Contrary to early reports, it is now believed that more passengers died aboard the Thames Turbo train than the much larger Great Western Express. The difference is being put down to the materials used in the building of the two trains. According to rail industry experts, the survival of so many passengers in the first carriage of the Great Western train was due to the high standards of engineering at the Derby works of British Rail when the train was built.

“This was Mark 3 rolling stock dating from the introduction of high speed trains in the mid-seventies. It's a steel design based on technology developed in the fifties and sixties and improved over the years. It's based on the simple premise that a tube is a very good structure because it retains its strength under impact,” said Andrew Goodman of Rail Professional magazine.

“The Thames train was probably built in the early nineties and, being made of aluminium, performed much more poorly when the crash occurred,” he added.

This fact will focus attention on the causes of the raging inferno that engulfed the first carriage of the Great Western train. Following earlier reports of a highly flammable “winter diesel” used by the company, it has now been revealed that the train involved in the Paddington crash had a faulty fuel tank valve.

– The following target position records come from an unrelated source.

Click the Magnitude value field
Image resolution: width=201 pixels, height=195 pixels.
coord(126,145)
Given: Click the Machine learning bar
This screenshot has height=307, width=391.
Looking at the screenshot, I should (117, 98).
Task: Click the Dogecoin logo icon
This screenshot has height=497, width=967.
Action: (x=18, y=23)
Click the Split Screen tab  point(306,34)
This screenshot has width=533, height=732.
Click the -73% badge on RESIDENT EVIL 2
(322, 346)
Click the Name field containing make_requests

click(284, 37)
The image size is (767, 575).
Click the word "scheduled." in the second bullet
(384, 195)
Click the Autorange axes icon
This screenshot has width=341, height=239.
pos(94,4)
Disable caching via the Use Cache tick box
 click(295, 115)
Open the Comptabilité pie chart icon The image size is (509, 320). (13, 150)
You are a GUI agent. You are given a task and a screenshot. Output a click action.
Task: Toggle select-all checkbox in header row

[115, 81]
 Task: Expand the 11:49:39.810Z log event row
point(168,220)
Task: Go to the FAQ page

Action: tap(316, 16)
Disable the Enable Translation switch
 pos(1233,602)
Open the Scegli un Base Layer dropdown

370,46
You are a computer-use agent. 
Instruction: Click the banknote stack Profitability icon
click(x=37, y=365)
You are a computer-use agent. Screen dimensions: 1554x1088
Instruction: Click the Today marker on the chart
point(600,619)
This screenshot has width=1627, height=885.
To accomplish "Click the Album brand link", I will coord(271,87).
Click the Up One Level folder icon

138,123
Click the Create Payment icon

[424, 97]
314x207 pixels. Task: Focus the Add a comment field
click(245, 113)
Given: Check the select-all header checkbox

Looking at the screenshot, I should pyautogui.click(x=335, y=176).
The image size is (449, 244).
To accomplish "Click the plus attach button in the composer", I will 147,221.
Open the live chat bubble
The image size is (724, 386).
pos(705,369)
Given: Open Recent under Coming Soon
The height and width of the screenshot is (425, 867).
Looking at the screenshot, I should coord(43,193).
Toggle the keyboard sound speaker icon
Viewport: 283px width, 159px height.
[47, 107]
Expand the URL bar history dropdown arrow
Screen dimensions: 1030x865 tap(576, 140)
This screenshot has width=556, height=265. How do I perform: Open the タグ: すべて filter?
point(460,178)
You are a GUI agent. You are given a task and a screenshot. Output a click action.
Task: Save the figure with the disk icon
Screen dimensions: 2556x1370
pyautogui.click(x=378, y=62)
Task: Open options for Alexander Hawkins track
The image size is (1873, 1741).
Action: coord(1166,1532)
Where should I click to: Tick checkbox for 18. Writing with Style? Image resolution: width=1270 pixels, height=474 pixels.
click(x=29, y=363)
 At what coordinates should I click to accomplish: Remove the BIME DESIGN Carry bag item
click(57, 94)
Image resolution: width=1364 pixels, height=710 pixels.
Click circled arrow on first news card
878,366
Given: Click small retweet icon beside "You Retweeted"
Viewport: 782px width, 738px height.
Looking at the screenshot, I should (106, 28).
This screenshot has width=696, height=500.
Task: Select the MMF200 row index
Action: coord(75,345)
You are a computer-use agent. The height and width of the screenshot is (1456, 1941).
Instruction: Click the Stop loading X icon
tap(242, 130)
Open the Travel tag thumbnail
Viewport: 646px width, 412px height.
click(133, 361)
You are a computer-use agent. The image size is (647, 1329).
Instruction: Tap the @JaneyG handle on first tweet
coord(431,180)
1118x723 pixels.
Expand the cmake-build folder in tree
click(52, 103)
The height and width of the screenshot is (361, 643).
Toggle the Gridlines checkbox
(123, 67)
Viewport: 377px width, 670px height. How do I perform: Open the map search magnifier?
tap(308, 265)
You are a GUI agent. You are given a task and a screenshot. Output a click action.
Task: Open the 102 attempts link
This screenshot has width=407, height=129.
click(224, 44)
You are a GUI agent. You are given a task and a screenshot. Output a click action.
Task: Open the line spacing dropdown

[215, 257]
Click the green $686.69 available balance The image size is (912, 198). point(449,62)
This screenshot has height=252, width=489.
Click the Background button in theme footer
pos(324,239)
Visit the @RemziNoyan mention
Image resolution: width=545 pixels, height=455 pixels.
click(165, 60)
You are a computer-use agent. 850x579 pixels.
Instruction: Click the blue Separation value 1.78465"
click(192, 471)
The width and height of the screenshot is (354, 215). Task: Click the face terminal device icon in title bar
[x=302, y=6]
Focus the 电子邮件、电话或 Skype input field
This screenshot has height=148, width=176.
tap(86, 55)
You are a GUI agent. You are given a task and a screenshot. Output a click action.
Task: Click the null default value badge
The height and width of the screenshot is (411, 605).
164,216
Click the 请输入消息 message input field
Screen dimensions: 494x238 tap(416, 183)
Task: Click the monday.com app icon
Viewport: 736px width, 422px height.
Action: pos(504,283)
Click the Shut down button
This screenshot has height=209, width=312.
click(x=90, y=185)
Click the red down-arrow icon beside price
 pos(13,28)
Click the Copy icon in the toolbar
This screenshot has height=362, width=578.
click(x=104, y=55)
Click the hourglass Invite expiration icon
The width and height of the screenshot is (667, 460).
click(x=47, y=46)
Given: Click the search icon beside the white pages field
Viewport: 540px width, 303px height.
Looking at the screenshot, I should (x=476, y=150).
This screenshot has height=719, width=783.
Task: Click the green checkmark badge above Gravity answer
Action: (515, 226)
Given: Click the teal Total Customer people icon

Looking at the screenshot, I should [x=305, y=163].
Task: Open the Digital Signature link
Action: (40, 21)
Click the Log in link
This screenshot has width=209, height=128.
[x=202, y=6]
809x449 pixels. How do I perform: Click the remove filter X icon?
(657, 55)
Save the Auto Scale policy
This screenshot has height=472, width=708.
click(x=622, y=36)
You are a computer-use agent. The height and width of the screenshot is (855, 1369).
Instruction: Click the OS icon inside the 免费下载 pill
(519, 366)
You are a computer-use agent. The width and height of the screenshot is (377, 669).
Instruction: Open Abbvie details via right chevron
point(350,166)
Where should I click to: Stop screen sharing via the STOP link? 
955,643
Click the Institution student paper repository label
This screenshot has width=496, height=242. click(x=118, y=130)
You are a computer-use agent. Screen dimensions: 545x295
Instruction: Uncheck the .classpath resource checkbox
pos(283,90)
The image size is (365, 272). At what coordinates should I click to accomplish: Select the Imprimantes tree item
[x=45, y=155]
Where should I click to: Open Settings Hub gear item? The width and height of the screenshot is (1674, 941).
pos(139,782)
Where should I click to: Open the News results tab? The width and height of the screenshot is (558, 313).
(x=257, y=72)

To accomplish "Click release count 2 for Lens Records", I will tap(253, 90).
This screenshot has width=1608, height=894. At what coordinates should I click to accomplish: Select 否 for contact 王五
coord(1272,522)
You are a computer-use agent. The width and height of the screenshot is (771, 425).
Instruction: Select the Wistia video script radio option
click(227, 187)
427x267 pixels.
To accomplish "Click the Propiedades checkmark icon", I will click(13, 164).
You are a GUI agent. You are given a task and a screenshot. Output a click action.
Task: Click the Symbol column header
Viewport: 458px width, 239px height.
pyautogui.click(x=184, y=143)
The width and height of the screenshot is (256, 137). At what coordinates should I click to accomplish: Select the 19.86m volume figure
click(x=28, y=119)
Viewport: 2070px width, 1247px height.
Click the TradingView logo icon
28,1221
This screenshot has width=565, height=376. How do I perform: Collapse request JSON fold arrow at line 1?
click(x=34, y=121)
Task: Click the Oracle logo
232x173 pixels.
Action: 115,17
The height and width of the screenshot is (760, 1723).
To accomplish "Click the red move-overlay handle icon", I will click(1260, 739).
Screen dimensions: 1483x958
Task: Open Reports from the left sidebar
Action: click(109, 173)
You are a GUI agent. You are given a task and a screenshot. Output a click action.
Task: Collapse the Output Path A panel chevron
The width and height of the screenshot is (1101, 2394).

It was disclosed Monday that details of the fault, which led to a leakage from the power unit tank when it was being filled at the depot, were given in a report to Great Western in July. The company said that the problem only occurred during filling, had not recurred since and presented no danger to the train in operation. Such explanations are unlikely to placate the growing anger of rail users, given the significance of the fire in the Paddington disaster.

A seven-page report, compiled for the train drivers' union Aslef, says that eight signals on the up-line towards Paddington and 11 on the down-line were so dangerous they should be covered up before the station reopens.

Roy Bell, an independent rail expert and former head of Railtrack, said in the report, which has been handed to the Health and Safety Executive, that 24 signals in the area were badly obscured. He said that in the long-run, 19 signals should be taken out of use and another eight simplified. Bell also called for the abolition of unnecessary bi-directional tracks, which carry trains running both towards and away from Paddington.